(DOCUMENT EXCERPT Opens)

This became most obvious when looking at tax revenue, but there are other signs as well. Dispensaries are closing down, and delivery services and social clubs are still working to find their footing. This is helping bring tax revenues down, and as more states legalize, folks are beginning to worry that the Colorado cannabis boom is finally drawing to a close.
“More people are going to get laid off. We are probably going to see more small shops close down and a lot of brands are going to go away,” says Spencer Ward, salesman for Bronnor Corp., a company that manufactures edibles and infused products for brands across Colorado stores.
As of July, taxes and fees collected from retail cannabis reached $198.3 million, which is down $53.7 million, 21% from 2021. Colorado saw record sales in 2021, as dispensaries reached $2.2 billion and brought in $423.5 million in taxes, but this year is significantly lower.

(DOCUMENT EXCERPT Closes)
(DATA SECTION Opens)

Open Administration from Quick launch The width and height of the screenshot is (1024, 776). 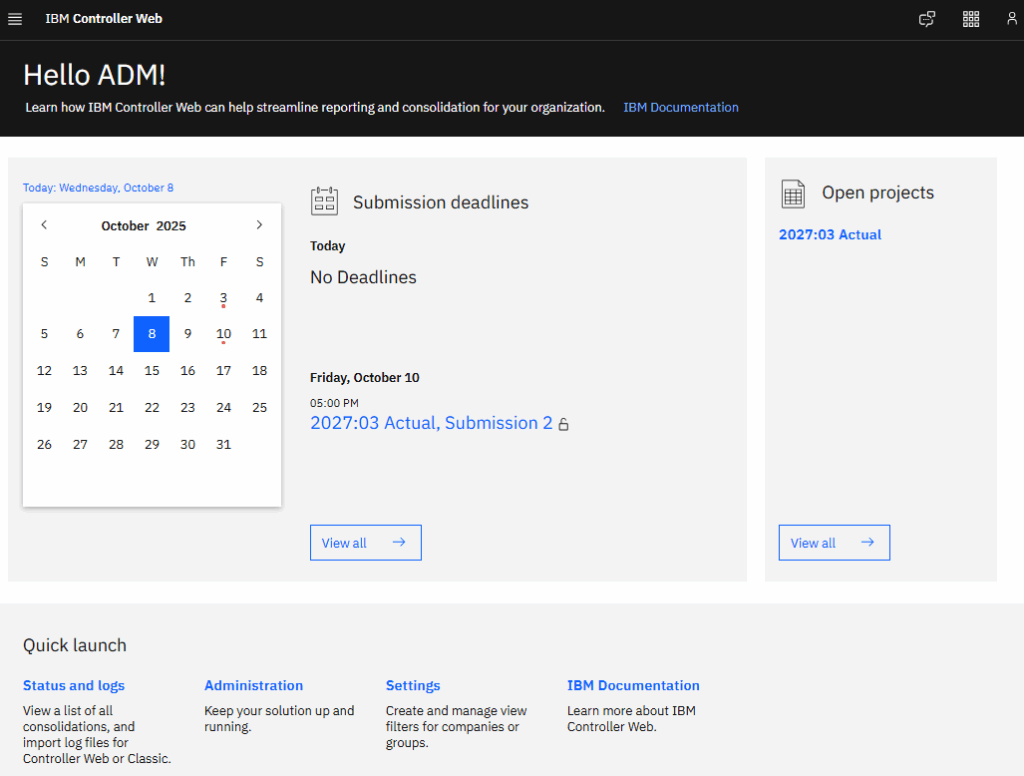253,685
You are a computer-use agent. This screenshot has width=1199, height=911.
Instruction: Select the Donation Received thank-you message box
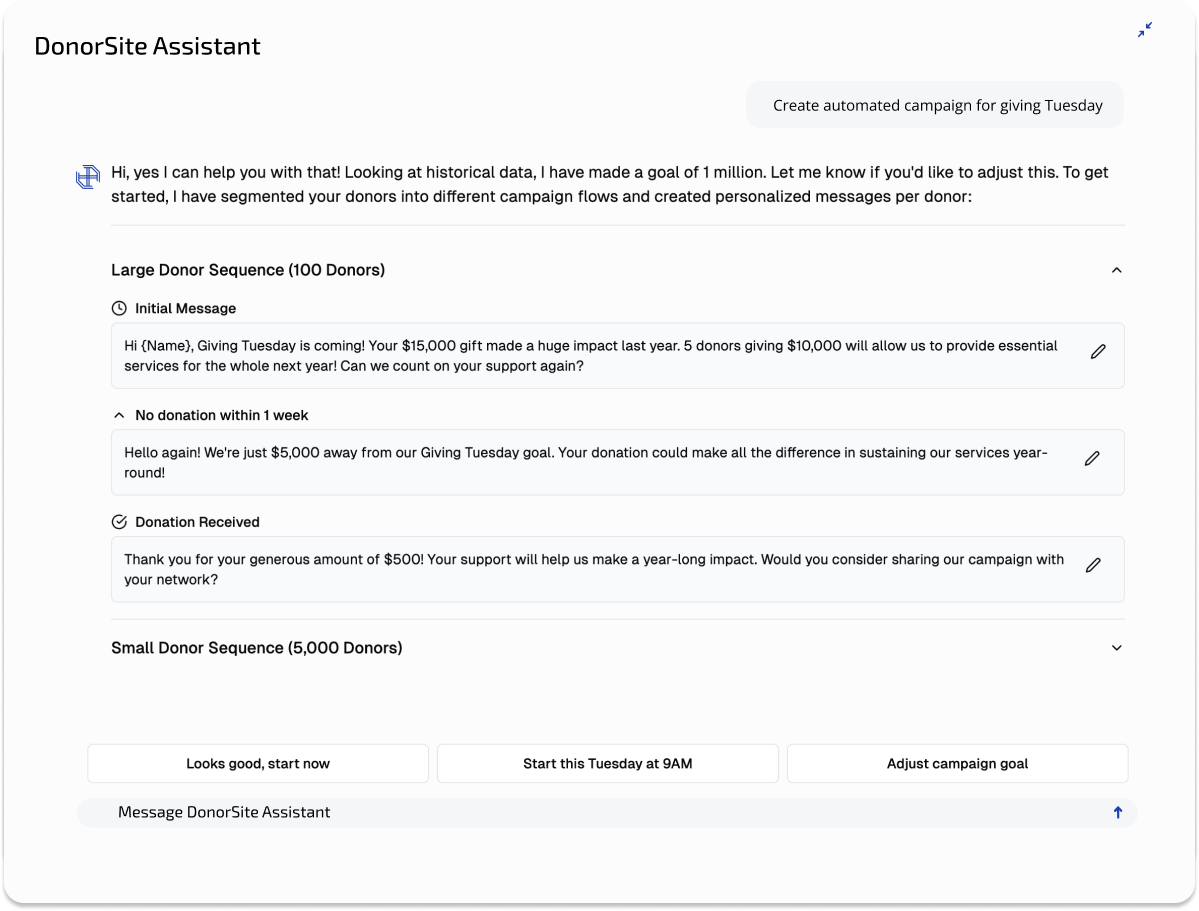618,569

(DATA SECTION Closes)

• **SET OF TASKS**:
1. According to the article on Colorado's cannabis market, what is helping to bring tax revenues down? Answer in one to three sentences.
2. In the article on Colorado's cannabis market, what did dispensary sales reach in 2021?
3. Continue the article on Colorado's cannabis market from its last sentence.

• **SET OF ANSWERS**:
1. Dispensaries are closing down, and delivery services and social clubs are still working to find their footing. The article says this is helping bring tax revenues down.

2. Dispensary sales reached $2.2 billion in 2021.

3.
Now, the fear is that if this decline continues throughout the year, state taxes that go to things like the Public School Fund will fall. It’s possible that the industry could bring in closer to $24.9 million for the Fund versus the $31.5 million brought in last year. The retail sales tax distribution to local governments could also drop from $27.8 million to $22 million.
This also goes hand in hand with the 44% drop that has been seen in medical cannabis sales, which Truman Bardley, head of the Marijuana Industry Group trade organization, calls “a big, big deal.”